*WORK TO BE COMPLETED*:
Copy the first line of the entries below and every line after it through the line containing "1366x768 pixels.". Do not include pictures.

[Stored data]

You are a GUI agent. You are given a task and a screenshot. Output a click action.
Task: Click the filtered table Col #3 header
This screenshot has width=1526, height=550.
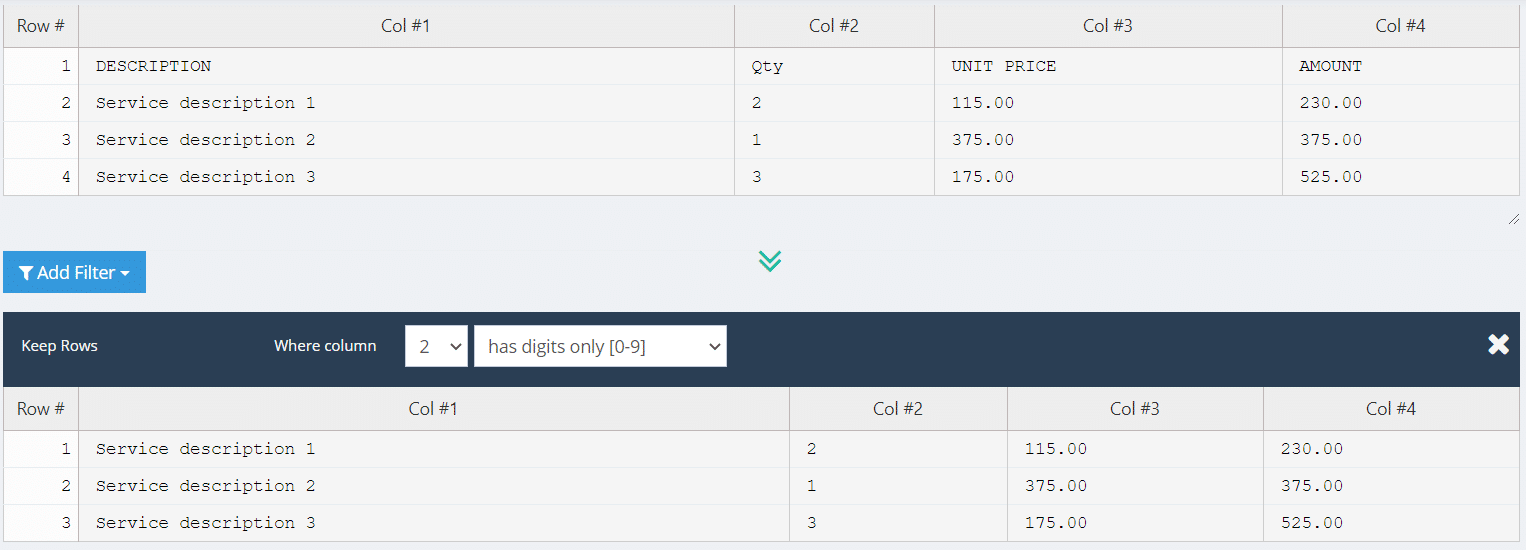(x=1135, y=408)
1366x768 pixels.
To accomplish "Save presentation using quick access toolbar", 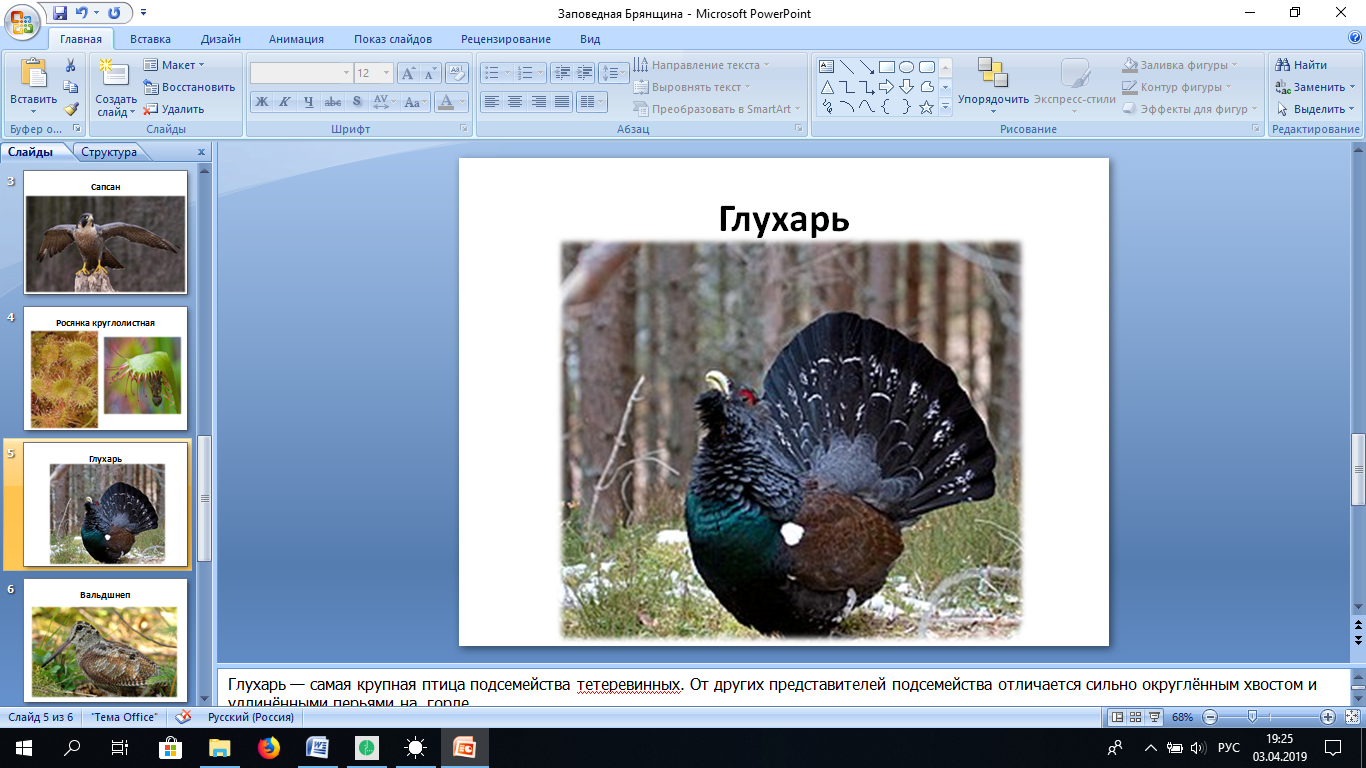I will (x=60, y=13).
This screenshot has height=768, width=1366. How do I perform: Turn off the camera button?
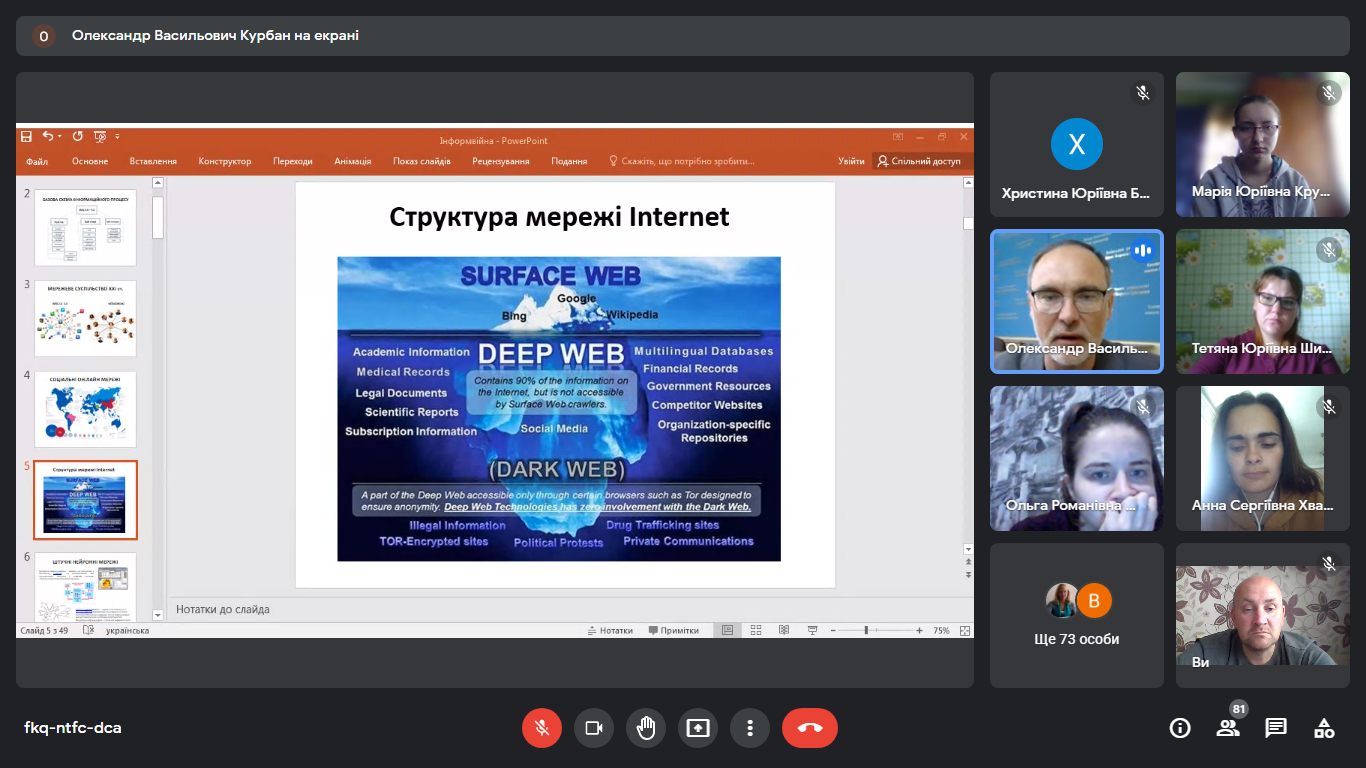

*ANSWER TO THE PROBLEM*:
You are a GUI agent. You are given a task and a screenshot. Output a click action.
Task: Click the filtered table Col #3 header
This screenshot has width=1526, height=550.
(x=1135, y=408)
1366x768 pixels.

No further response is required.